• [Dataset]:
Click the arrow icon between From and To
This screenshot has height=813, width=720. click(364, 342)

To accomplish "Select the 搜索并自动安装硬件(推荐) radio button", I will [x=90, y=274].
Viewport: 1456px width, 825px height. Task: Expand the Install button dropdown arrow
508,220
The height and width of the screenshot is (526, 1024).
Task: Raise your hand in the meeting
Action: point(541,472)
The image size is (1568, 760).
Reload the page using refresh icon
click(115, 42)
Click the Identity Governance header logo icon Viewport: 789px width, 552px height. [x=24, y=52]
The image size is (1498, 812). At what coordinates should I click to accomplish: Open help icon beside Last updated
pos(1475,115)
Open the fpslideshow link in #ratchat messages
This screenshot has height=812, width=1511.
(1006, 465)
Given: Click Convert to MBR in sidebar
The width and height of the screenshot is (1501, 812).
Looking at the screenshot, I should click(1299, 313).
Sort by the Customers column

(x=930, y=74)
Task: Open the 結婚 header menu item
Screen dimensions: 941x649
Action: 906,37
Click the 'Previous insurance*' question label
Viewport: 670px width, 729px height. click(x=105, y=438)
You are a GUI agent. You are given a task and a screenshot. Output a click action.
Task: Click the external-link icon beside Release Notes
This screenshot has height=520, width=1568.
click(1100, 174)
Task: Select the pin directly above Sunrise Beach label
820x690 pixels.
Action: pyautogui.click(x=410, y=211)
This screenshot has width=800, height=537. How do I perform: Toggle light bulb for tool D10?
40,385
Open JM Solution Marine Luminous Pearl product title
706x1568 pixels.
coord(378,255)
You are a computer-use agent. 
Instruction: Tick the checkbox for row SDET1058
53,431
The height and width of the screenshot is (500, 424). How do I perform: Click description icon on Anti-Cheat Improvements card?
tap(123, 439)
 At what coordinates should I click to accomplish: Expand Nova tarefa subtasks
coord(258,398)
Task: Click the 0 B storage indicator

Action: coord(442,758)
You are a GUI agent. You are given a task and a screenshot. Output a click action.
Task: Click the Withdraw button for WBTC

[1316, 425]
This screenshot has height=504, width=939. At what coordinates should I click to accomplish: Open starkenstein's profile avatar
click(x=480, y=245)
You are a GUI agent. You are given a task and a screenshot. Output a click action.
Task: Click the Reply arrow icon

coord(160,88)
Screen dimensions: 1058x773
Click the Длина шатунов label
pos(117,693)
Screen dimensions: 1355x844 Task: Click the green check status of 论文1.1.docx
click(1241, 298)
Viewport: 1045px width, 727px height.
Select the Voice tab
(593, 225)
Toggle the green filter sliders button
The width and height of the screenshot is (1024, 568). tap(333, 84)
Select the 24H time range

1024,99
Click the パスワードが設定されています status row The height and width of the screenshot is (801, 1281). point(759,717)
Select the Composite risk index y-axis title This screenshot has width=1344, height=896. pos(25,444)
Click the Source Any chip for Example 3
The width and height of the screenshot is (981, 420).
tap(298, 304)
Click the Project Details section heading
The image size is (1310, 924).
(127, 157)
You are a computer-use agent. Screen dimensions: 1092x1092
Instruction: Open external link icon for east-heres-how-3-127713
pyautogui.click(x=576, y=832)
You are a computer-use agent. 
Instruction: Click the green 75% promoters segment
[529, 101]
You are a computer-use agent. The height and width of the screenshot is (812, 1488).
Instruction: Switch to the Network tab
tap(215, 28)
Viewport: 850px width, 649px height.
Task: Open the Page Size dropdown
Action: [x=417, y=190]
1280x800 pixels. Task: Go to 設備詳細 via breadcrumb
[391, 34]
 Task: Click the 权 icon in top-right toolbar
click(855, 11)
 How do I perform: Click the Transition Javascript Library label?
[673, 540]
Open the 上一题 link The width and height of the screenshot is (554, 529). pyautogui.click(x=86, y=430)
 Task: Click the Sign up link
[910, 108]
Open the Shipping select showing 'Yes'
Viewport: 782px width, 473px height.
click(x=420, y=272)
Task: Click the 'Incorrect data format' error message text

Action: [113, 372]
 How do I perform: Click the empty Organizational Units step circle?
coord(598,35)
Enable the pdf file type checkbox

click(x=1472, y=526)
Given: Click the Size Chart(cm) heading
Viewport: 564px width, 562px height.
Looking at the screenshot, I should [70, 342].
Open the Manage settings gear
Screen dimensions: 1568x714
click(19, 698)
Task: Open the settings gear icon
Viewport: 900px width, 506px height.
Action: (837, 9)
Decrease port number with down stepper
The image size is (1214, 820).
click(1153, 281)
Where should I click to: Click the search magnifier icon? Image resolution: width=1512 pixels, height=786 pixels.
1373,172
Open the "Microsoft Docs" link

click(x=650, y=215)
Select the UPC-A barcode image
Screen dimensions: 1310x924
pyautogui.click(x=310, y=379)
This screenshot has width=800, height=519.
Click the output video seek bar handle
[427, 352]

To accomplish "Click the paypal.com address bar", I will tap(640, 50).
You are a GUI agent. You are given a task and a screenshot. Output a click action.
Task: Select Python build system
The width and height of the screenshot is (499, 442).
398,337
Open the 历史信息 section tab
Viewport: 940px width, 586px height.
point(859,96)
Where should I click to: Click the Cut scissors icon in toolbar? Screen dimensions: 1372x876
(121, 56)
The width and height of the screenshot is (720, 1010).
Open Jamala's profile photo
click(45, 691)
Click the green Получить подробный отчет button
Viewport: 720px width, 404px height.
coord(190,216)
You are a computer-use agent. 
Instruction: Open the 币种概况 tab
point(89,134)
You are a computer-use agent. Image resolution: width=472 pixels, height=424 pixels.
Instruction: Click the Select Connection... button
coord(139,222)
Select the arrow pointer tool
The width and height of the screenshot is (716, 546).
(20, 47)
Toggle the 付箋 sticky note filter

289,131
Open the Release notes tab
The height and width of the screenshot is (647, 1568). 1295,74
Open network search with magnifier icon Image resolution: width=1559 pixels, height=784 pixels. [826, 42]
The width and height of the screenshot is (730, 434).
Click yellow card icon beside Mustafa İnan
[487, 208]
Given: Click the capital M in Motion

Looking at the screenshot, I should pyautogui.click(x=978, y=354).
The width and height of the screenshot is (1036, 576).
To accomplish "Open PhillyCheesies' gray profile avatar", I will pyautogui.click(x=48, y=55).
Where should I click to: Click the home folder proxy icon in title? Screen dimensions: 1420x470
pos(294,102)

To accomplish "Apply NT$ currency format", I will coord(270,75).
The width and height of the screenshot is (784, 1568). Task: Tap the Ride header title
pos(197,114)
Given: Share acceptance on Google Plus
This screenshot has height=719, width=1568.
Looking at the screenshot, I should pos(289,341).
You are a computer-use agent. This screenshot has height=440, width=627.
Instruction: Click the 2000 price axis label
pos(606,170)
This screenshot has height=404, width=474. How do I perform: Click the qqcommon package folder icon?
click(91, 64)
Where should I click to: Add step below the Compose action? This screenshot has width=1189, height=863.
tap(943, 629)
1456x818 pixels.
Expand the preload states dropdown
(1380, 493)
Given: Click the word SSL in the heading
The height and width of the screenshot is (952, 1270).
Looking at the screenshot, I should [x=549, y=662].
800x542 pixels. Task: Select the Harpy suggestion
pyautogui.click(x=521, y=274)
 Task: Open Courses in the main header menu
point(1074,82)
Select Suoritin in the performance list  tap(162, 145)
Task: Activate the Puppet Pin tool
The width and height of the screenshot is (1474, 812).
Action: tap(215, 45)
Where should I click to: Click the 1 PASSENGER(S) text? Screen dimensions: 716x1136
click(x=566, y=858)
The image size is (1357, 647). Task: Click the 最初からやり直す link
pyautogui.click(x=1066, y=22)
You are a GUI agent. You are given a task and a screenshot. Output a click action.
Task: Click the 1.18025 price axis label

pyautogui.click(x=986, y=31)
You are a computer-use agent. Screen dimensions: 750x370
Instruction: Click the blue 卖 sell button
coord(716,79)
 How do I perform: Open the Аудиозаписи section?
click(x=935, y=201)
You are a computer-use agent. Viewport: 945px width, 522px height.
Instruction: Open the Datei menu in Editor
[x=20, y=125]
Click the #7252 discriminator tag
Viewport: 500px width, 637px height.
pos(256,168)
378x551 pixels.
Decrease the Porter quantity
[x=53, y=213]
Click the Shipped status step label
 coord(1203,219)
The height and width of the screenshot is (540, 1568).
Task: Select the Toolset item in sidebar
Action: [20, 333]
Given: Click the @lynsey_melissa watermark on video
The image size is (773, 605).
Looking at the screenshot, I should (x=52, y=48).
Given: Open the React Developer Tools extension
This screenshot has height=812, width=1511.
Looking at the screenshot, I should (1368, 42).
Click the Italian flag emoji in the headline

• [Work item]: Report each line of the listing above that uses the word "settings".

• [Exercise answer]:
Open the Manage settings gear
Task: Open the settings gear icon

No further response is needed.